- _Required action_: Return every entry exactly. Leave nothing out.

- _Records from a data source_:
+--
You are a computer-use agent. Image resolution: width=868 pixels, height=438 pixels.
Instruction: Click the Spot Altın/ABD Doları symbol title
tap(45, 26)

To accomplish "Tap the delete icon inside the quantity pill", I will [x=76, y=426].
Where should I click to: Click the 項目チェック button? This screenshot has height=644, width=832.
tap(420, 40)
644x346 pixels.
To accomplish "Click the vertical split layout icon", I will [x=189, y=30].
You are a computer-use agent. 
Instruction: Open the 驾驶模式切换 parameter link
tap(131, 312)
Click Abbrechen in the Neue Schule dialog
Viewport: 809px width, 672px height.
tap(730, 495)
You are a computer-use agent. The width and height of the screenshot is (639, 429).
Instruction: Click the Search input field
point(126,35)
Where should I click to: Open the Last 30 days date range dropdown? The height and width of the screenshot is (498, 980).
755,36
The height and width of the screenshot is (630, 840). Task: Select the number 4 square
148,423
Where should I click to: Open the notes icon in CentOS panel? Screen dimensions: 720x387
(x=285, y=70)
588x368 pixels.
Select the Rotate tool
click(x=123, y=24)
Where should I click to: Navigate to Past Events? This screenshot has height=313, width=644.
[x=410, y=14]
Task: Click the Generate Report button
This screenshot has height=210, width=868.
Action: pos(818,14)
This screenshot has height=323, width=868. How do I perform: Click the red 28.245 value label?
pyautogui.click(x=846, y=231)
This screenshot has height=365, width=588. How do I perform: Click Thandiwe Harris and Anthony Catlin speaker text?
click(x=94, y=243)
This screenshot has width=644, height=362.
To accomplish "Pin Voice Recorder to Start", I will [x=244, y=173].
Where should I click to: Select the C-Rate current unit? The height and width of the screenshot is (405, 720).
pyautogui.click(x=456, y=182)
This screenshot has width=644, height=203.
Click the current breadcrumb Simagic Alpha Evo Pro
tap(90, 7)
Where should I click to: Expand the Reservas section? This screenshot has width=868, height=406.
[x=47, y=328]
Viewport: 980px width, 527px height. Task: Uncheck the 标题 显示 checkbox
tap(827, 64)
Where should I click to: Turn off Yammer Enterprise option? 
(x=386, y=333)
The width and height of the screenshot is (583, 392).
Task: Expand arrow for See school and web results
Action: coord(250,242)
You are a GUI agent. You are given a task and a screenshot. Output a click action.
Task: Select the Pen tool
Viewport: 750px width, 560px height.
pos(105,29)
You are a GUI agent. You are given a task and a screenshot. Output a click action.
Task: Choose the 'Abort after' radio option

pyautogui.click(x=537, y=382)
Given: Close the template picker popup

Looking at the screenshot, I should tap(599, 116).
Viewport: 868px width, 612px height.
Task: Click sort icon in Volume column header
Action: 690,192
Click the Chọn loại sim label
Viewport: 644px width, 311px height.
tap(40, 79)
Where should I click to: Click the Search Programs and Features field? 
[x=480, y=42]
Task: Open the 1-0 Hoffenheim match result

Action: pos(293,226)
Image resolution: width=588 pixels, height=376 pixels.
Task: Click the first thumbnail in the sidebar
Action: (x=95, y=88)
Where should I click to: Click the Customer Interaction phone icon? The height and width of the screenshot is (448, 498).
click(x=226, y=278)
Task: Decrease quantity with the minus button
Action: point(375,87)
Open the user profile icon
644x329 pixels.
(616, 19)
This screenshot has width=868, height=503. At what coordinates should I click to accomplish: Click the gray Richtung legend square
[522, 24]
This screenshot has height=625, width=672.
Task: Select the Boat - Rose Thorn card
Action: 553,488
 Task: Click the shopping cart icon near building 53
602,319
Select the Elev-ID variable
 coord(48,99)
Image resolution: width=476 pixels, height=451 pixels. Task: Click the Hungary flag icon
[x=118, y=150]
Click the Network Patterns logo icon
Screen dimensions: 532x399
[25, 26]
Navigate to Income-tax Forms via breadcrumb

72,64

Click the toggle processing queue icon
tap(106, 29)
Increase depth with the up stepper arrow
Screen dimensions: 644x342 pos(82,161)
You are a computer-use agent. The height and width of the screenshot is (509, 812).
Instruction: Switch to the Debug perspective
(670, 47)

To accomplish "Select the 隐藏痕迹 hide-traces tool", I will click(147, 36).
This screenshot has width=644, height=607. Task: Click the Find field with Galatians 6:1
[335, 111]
+--
- _Response to this task_:
You are a computer-use agent. Image resolution: width=868 pixels, height=438 pixels.
Instruction: Click the Spot Altın/ABD Doları symbol title
tap(45, 26)

To accomplish "Tap the delete icon inside the quantity pill", I will [x=76, y=426].
Where should I click to: Click the 項目チェック button? This screenshot has height=644, width=832.
tap(420, 40)
644x346 pixels.
To accomplish "Click the vertical split layout icon", I will [x=189, y=30].
You are a computer-use agent. 
Instruction: Open the 驾驶模式切换 parameter link
tap(131, 312)
Click Abbrechen in the Neue Schule dialog
Viewport: 809px width, 672px height.
tap(730, 495)
You are a computer-use agent. The width and height of the screenshot is (639, 429).
Instruction: Click the Search input field
point(126,35)
Where should I click to: Open the Last 30 days date range dropdown? The height and width of the screenshot is (498, 980).
755,36
The height and width of the screenshot is (630, 840). Task: Select the number 4 square
148,423
Where should I click to: Open the notes icon in CentOS panel? Screen dimensions: 720x387
(x=285, y=70)
588x368 pixels.
Select the Rotate tool
click(x=123, y=24)
Where should I click to: Navigate to Past Events? This screenshot has height=313, width=644.
[x=410, y=14]
Task: Click the Generate Report button
This screenshot has height=210, width=868.
Action: pos(818,14)
This screenshot has height=323, width=868. How do I perform: Click the red 28.245 value label?
pyautogui.click(x=846, y=231)
This screenshot has height=365, width=588. How do I perform: Click Thandiwe Harris and Anthony Catlin speaker text?
click(x=94, y=243)
This screenshot has width=644, height=362.
To accomplish "Pin Voice Recorder to Start", I will [x=244, y=173].
Where should I click to: Select the C-Rate current unit? The height and width of the screenshot is (405, 720).
pyautogui.click(x=456, y=182)
This screenshot has width=644, height=203.
Click the current breadcrumb Simagic Alpha Evo Pro
tap(90, 7)
Where should I click to: Expand the Reservas section? This screenshot has width=868, height=406.
[x=47, y=328]
Viewport: 980px width, 527px height. Task: Uncheck the 标题 显示 checkbox
tap(827, 64)
Where should I click to: Turn off Yammer Enterprise option? 
(x=386, y=333)
The width and height of the screenshot is (583, 392).
Task: Expand arrow for See school and web results
Action: coord(250,242)
You are a GUI agent. You are given a task and a screenshot. Output a click action.
Task: Select the Pen tool
Viewport: 750px width, 560px height.
pos(105,29)
You are a GUI agent. You are given a task and a screenshot. Output a click action.
Task: Choose the 'Abort after' radio option

pyautogui.click(x=537, y=382)
Given: Close the template picker popup

Looking at the screenshot, I should tap(599, 116).
Viewport: 868px width, 612px height.
Task: Click sort icon in Volume column header
Action: 690,192
Click the Chọn loại sim label
Viewport: 644px width, 311px height.
tap(40, 79)
Where should I click to: Click the Search Programs and Features field? 
[x=480, y=42]
Task: Open the 1-0 Hoffenheim match result

Action: pos(293,226)
Image resolution: width=588 pixels, height=376 pixels.
Task: Click the first thumbnail in the sidebar
Action: (x=95, y=88)
Where should I click to: Click the Customer Interaction phone icon? The height and width of the screenshot is (448, 498).
click(x=226, y=278)
Task: Decrease quantity with the minus button
Action: point(375,87)
Open the user profile icon
644x329 pixels.
(616, 19)
This screenshot has width=868, height=503. At what coordinates should I click to accomplish: Click the gray Richtung legend square
[522, 24]
This screenshot has height=625, width=672.
Task: Select the Boat - Rose Thorn card
Action: 553,488
 Task: Click the shopping cart icon near building 53
602,319
Select the Elev-ID variable
 coord(48,99)
Image resolution: width=476 pixels, height=451 pixels. Task: Click the Hungary flag icon
[x=118, y=150]
Click the Network Patterns logo icon
Screen dimensions: 532x399
[25, 26]
Navigate to Income-tax Forms via breadcrumb

72,64

Click the toggle processing queue icon
tap(106, 29)
Increase depth with the up stepper arrow
Screen dimensions: 644x342 pos(82,161)
You are a computer-use agent. The height and width of the screenshot is (509, 812).
Instruction: Switch to the Debug perspective
(670, 47)

To accomplish "Select the 隐藏痕迹 hide-traces tool", I will click(147, 36).
This screenshot has width=644, height=607. Task: Click the Find field with Galatians 6:1
[335, 111]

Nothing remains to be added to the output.